GrowLofts share food, energy, and conviviality at its edges without sacrificing household autonomy. It combines solutions to three structural challenges that will reach tipping points in the future: affordable housing, access to healthy food, and renewable energy. This social housing structure sandwiches urban lofts (700 sf) for short-and-long-term stays between a shared porch on the street edge—a 'hyperporch'—and a shared greenhouse on its garden side. The greenhouse is a four-season operation supporting a food forest and powered by a natural “climate battery”—a solar heat storage and air exchange assemblage that uses fans to store excess heat and humidity from the greenhouse air in the growing soil through a network of perforated pipes. Roots, trunks, and leaves benefit from the distributed moisture drastically reducing the need for irrigation. During cool periods, warm air underground is drawn from pipes and circulated to heat greenhouse air. Heat can also be exchanged with the lofts. Wild temperature swings that once hampered greenhouse operations can be smoothed out to effectively grow food year-round while harnessing several times the energy yield than possible from solar arrays.

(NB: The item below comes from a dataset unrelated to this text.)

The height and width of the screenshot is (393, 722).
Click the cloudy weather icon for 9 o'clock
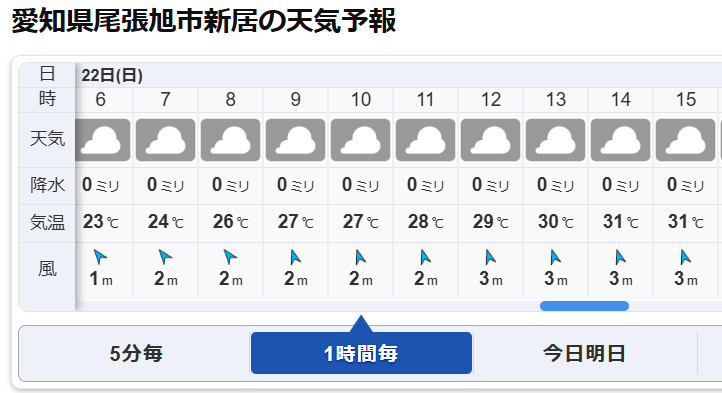pos(296,140)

Greenhouse planting is based on permaculture growing—resilient farming based on closed loop systems involving the development of healthy soil, polyculture or companion planting, nutrient recycling, and stacked growing or forest gardening. Forest gardening vertically layers growing space from tubers, groundcovers including culinary herbs, understory crops like leafy greens, midstory crops like citrus fruit, growing vines like passionfruit, and overstory trees like bananas. Flower towers of insectary plants invite pollinators and healthy predators to control pests inevitable in greenhouses.
Paralleling the greenhouse, the hyperporch facilitates greater hospitality and communality than what standard housing provides without sacrificing unit privacy. GrowLofts provides for urbanites an ark—a regenerative socio-biological “living transect” connected to a larger context.